PNI, PKI, Sukarno, Nasakom, dan Angkatan Darat

Jakarta, FNN - Pengamat politik dari Universitas Nasional (Unas) Jakarta, Selamat Ginting mengungkapkan, sebagai pendiri Partai Nasional Indonesia (PNI), Sukarno sempat gusar ketika partai berideologi marhaenisme itu diisi tokoh-tokoh yang dianggapnya sudah tua dan tidak progresif revolusioner. Maka pada Kongres PNI 1963 di Purwokerto, sejumlah tokoh PNI disingkirkan.

“Yang mengejutkan, para aktivis PKI (Partai Komunis Indonesia) justru dimasukkan dalam kepengurusan PNI. Misalnya Karim DP, Satya Graha, Walujo, Djarwoto. Bahkan mereka menduduki posisi-posisi penting di dalam kepengurusan partai dan media massa.

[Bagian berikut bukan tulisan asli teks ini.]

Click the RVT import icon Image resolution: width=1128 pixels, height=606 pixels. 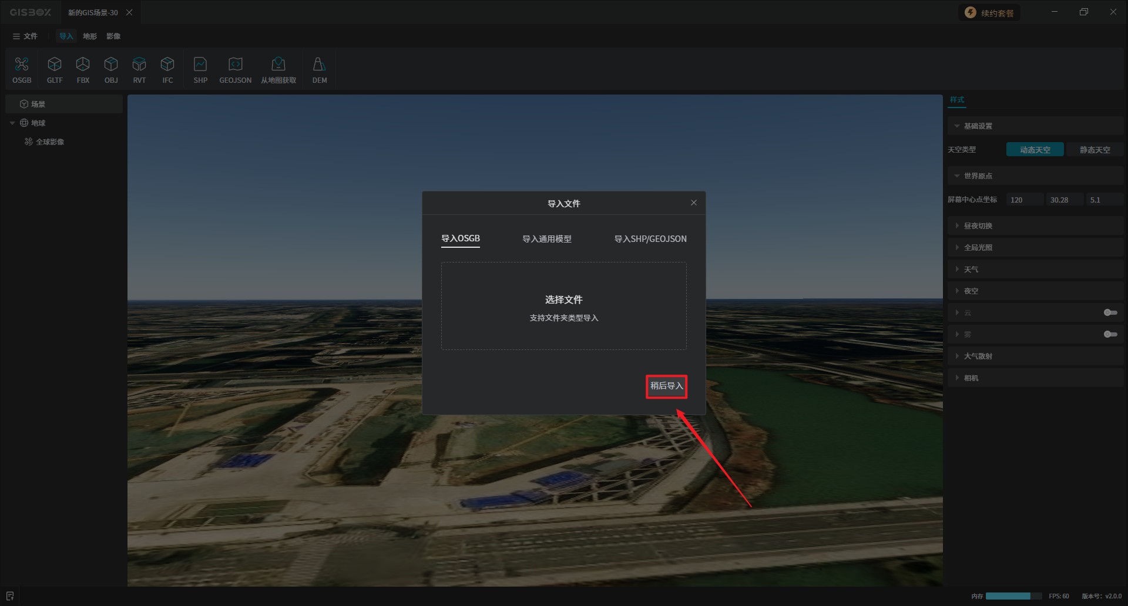click(139, 69)
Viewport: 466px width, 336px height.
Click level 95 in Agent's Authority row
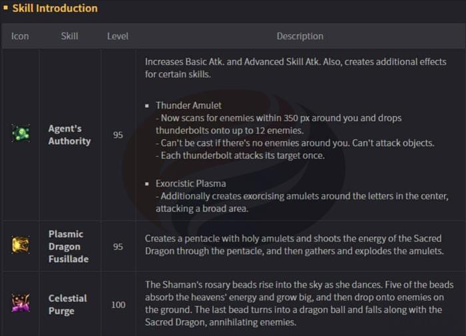point(118,135)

Inilah yang disebut PKI berjaket PNI,” kata dosen Fakultas Ilmu Sosial dan Ilmu Politik (FISIP) Unas di Jakarta, Kamis (30/9).

Selanjutnya, menurut Ginting, pada sidang Badan Pekerja Kongres (BPK) 1 PNI di Bandung tahun 1964, PNI menafsirkan marhaenisme sebagai marxisme yang diterapkan sesuai dengan kondisi dan situasi Indonesia. Keputusan ini dikenal dengan istilah Deklarasi Marhaenis.

Di situ, lanjutnya, PNI menonjolkan unsur marxisme sebagai suatu paham revolusioner yang berdiri di atas sendi-sendi aksi massa yang revolusioner. Maka, unsur buruh dan tani ditetapkan sebagai soko guru partai dengan tidak mengurangi peranan golongan-golongan progresif revolusioner lainnya. Sekaligus menyingkirkan unsur-unsur non marhaenisme di dalam kepemimpinan partai.

Dikemukakannya, TNI dan sejumlah partai Islam, tidak menyukai perubahan PNI menjadi semakin ke kiri dan menyatu dengan PKI. Hal itu juga sudah terlihat sejak 1958. Ketika Sukarno dan Angkatan Darat berbeda sikap dalam menyelesaikan masalah PRRI/Permesta.

“Para pemimpin Angkatan Darat lebih cenderung menghendaki penyelesaian secara damai. Sedangkan Sukarno berpendapat rehabilitasi terhadap pemberontak hanya mungkin dengan penyerahan mereka terlebih dahulu,” ungkap kandidat doktor ilmu politik itu.

Kemudian, kata dia, Sukarno mencari dukungan dari PKI dan Nahdlatul Ulama (NU). Di sisi lain, Sukarno malah lebih dekat dengan PKI daripada dengan PNI. Ia mengontrol PNI dengan memperkuat kedudukan Ruslan Abdul Gani dalam kepemimpinan PNI. Namun tetap tidak efektif. Ruslan dianggap kurang progresif revolusioner.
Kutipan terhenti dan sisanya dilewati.